*EXERCISES*:
a – According to the passage on business risk, what did the CEO of IDEO say?
b – Please carry the passage on business risk forward, writing on from its final sentence.

*PASSAGE SHOWN*:

Opportunity is fleeting. One of the biggest challenges for dominant incumbents in any industry is the risk of inaction—failing to make a bold enough move in time to survive. Interestingly, what was once the recipe for success can overnight become a recipe for disaster. We saw this with the banks leading up to the financial crisis, and see it again in those in the position of being the dominant incumbent, who fail to see what’s changing in the environment around them.

Rather than seeing the enterprise as something inanimate, we really have to start seeing it as a living organism with a limited lifespan and high mortality rates, especially the younger it is or the older it is. The challenge, then, is that we all want to survive and thrive in turbulence and uncertainty. The world as we know it is constantly being destroyed. It’s also being created. The question is whether we will adapt or die.

The challenge with innovation is that you can expect some failure. The CEO of IDEO said, “Fail early, fail often.” The question is what’s acceptable failure versus unacceptable failure? And that’s something that needs to be understood in advance, not after the fact. The problem is that at a lot of companies risk management means risk aversion.

If we’re to do anything in our economy, we must protect what we’ve got. We need to do that or we don’t get to play. But competitive success and competitive advantage depend on the ability and the willingness to take calculated risks. Because when I talked to Mario Andretti or a combat pilot and asked, “How much do you factor in chance in your chances of success and your chances of winning ?” Their unanimous response was, “We try to eliminate chance by doing everything that we humanly can to prevent that kind of a problem occurring. But that doesn’t mean that we don’t do it. We take on the mission. But the objective is to control all the things that you can control, which again is no guarantee of success.

*DATASET CONTENT*:
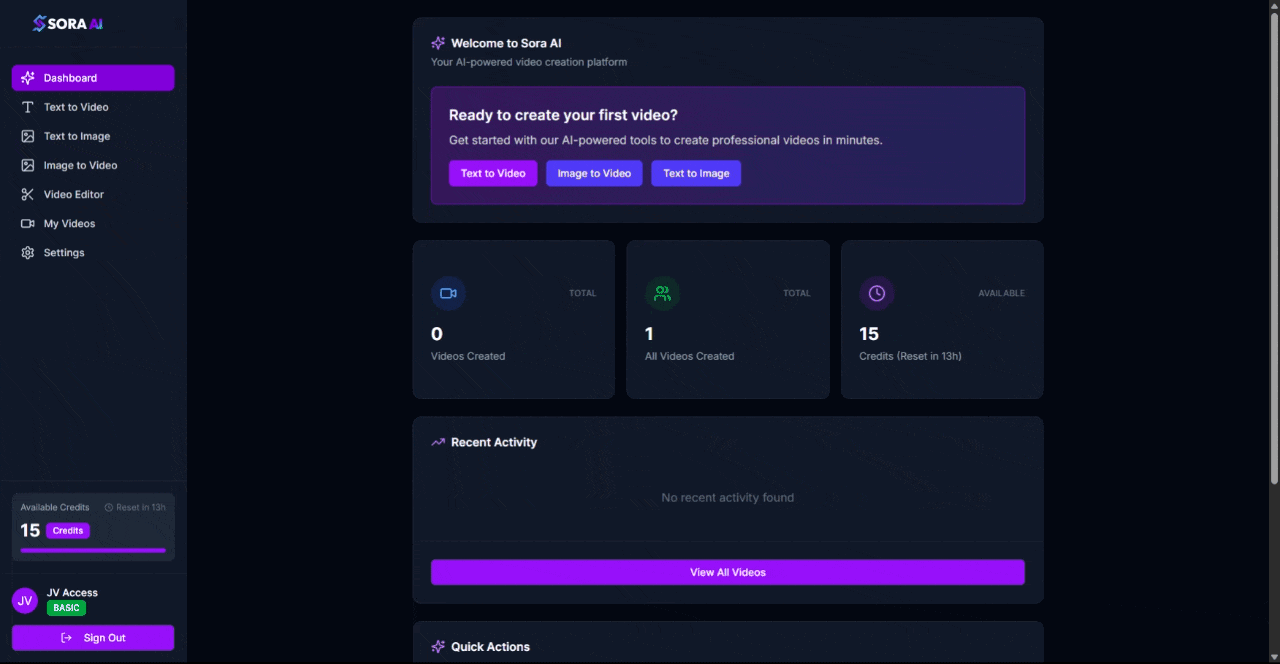Click the sparkle icon beside Welcome to Sora AI
The height and width of the screenshot is (664, 1280).
point(438,43)
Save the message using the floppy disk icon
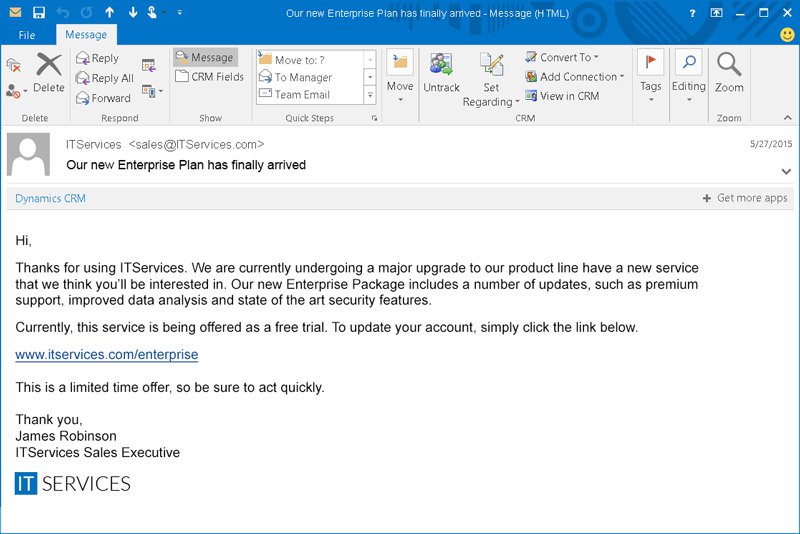The image size is (800, 534). (x=39, y=13)
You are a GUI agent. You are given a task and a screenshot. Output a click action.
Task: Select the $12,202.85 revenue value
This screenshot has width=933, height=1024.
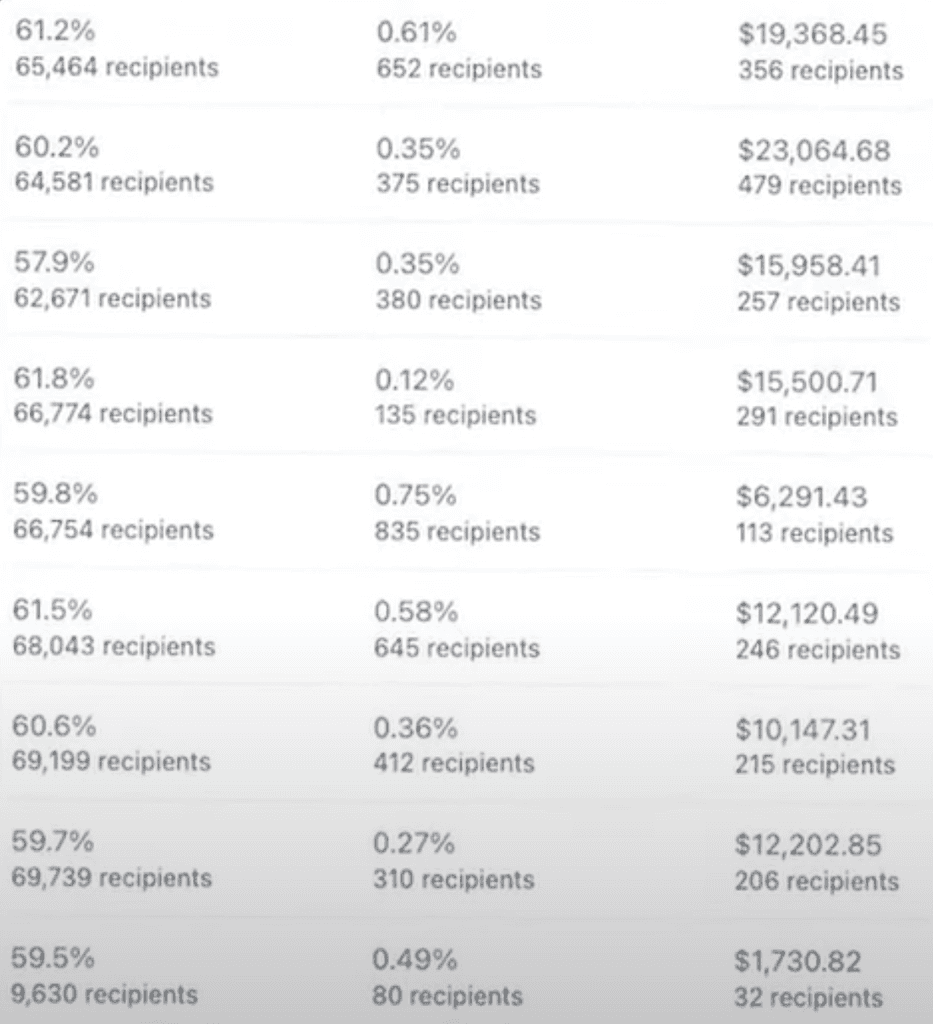point(808,845)
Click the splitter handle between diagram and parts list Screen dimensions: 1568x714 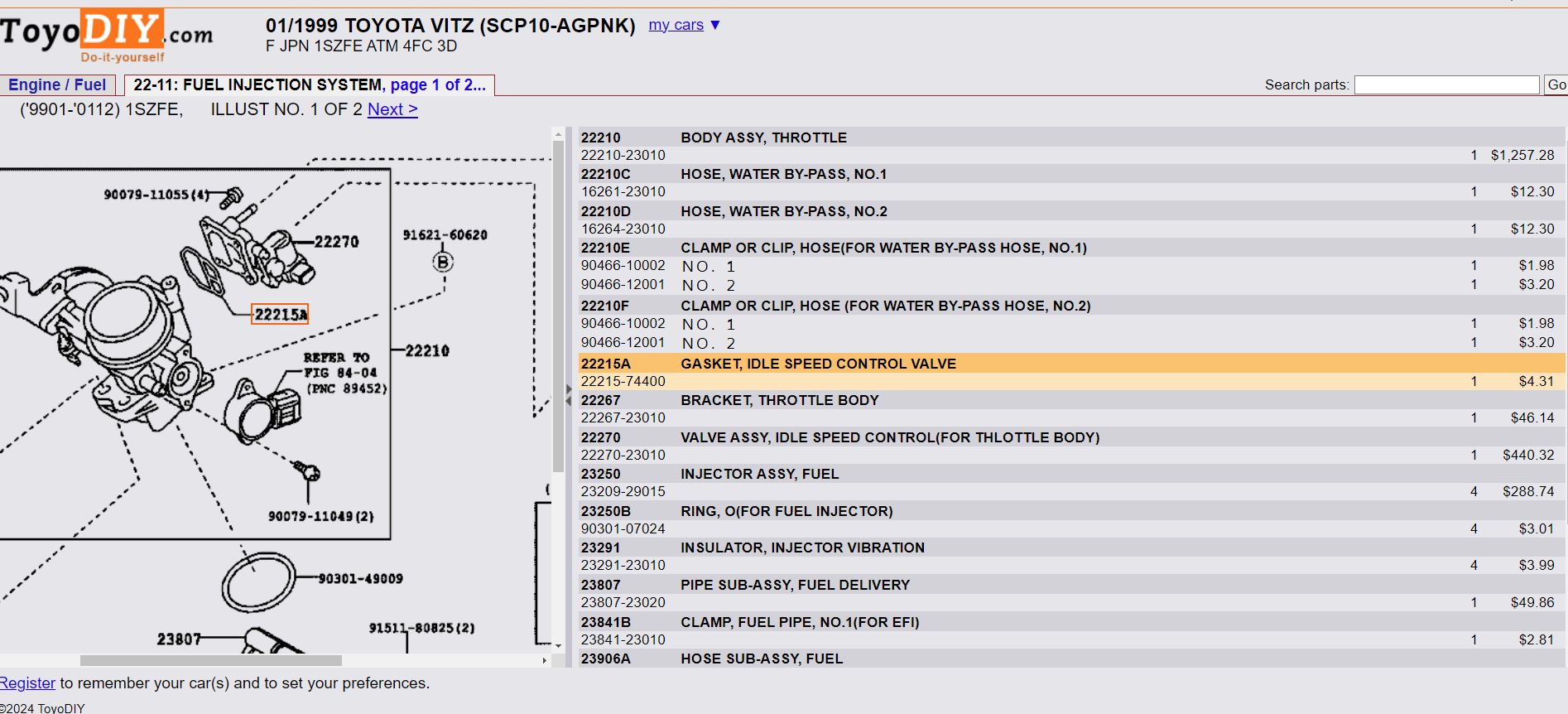pos(568,395)
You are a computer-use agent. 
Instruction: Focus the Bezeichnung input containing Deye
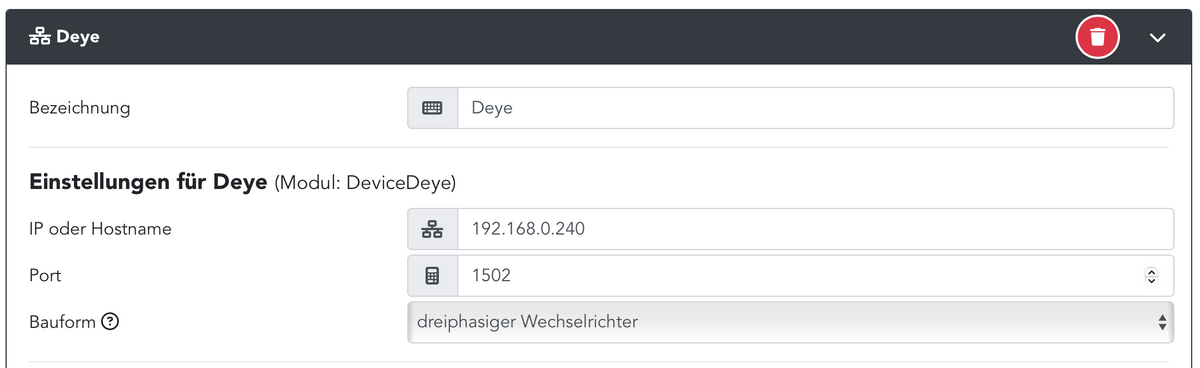815,108
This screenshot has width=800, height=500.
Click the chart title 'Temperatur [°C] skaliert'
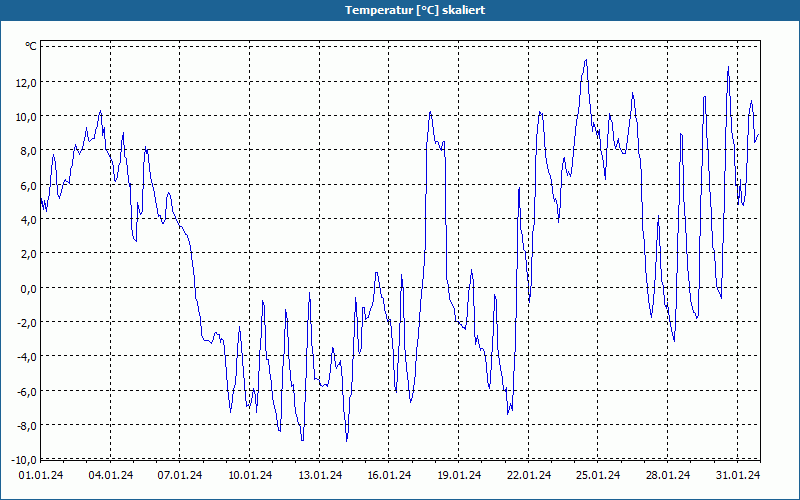point(415,10)
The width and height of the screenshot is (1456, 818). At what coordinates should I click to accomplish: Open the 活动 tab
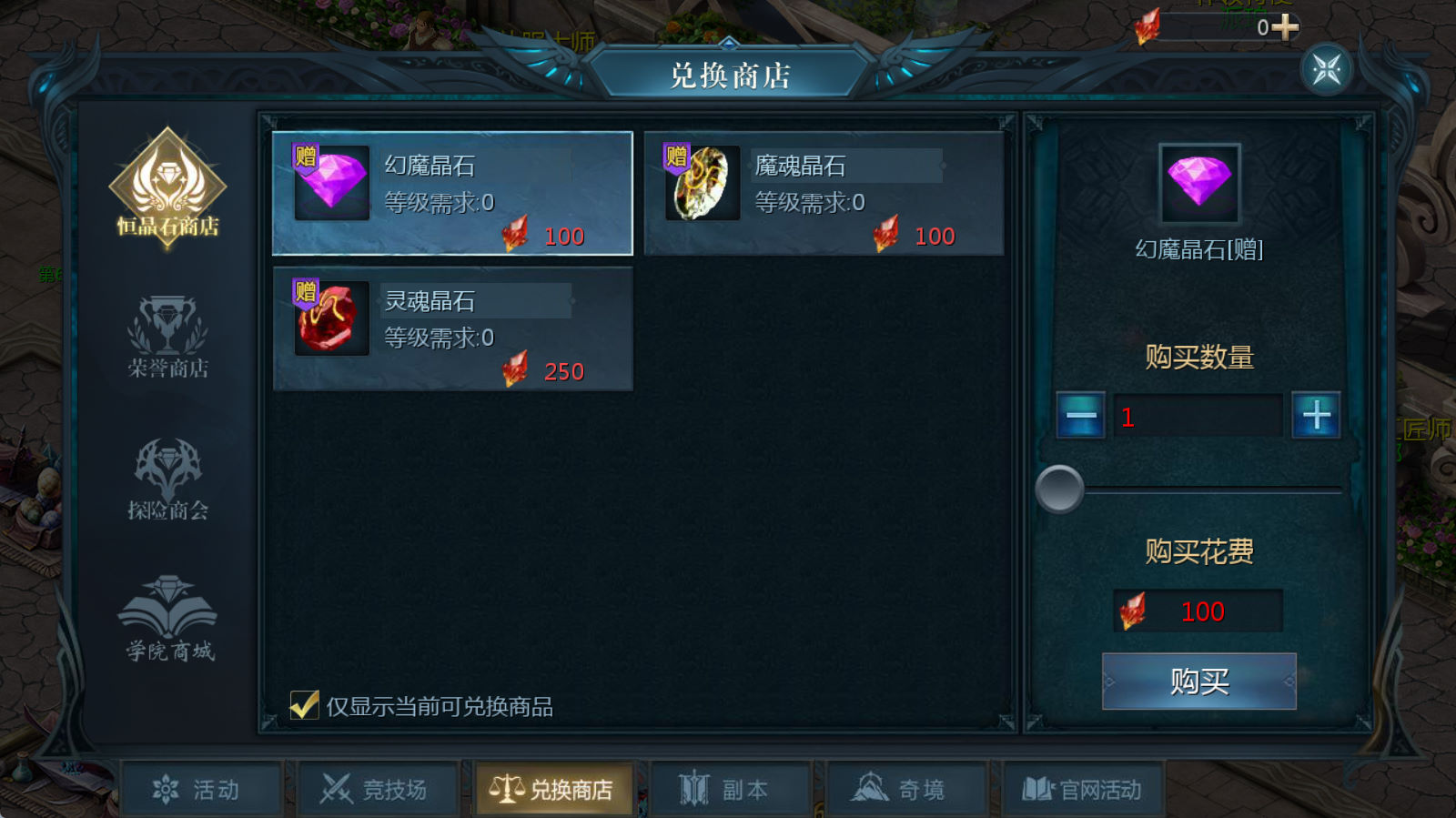click(x=201, y=789)
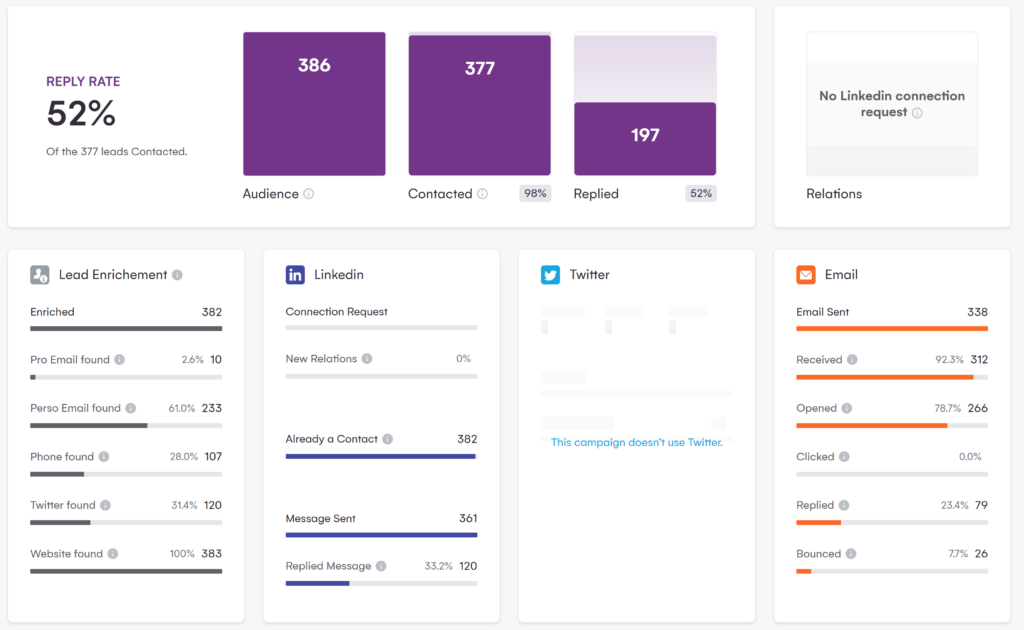Click the Lead Enrichment panel icon

coord(40,275)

*EXERCISE RESPONSES*:
a – "Fail early, fail often."

b –
So the question really becomes for a lot of organizations, what’s an acceptable outcome versus an unacceptable outcome? And I can’t tell you the number, as I talk to organizations nobody really thinks about how far will you actually go before you say enough is enough, when you enter into a new country or launch a new product or enter into an acquisition. How much is enough? Do you actually have a stop-loss as part of the strategy? Most organizations don’t.

But these forces of creative destruction are always at work. And either you position your business to be the creator, or you will be destroyed. So there are elements of continuous improvement, which is getting better at what you do all the time; and discontinuous improvement, which is doing something new.

As I talked to [racecar driver] Mario Andretti, [Everest climber] Jamie Clarke and others about where their missions failed and why, I came up with this list of fatal flaws in conventional wisdom:

First, they didn’t challenge their assumptions. Second, they relaxed their vigilance. Third, they did not take into account velocity—how bad can it get, and how fast can it get that bad. Ask somebody who’s a jet pilot how fast can it get bad. Ask Mario Andretti how fast can it get that bad. Ask somebody in a company how fast can it get bad—nah, it won’t happen to us. We have almost a national taboo against anticipating failure and discussing failure. And in corporate cultures, it’s very hard to challenge the CEO’s strategy without being seen as not being a team player or not being committed.

Fourth, they failed to verify sources and corroborate information. Seventy-five percent of all wrongful convictions in the U.S. are the result of eyewitness error. And 80% of all accidents are caused by operator error.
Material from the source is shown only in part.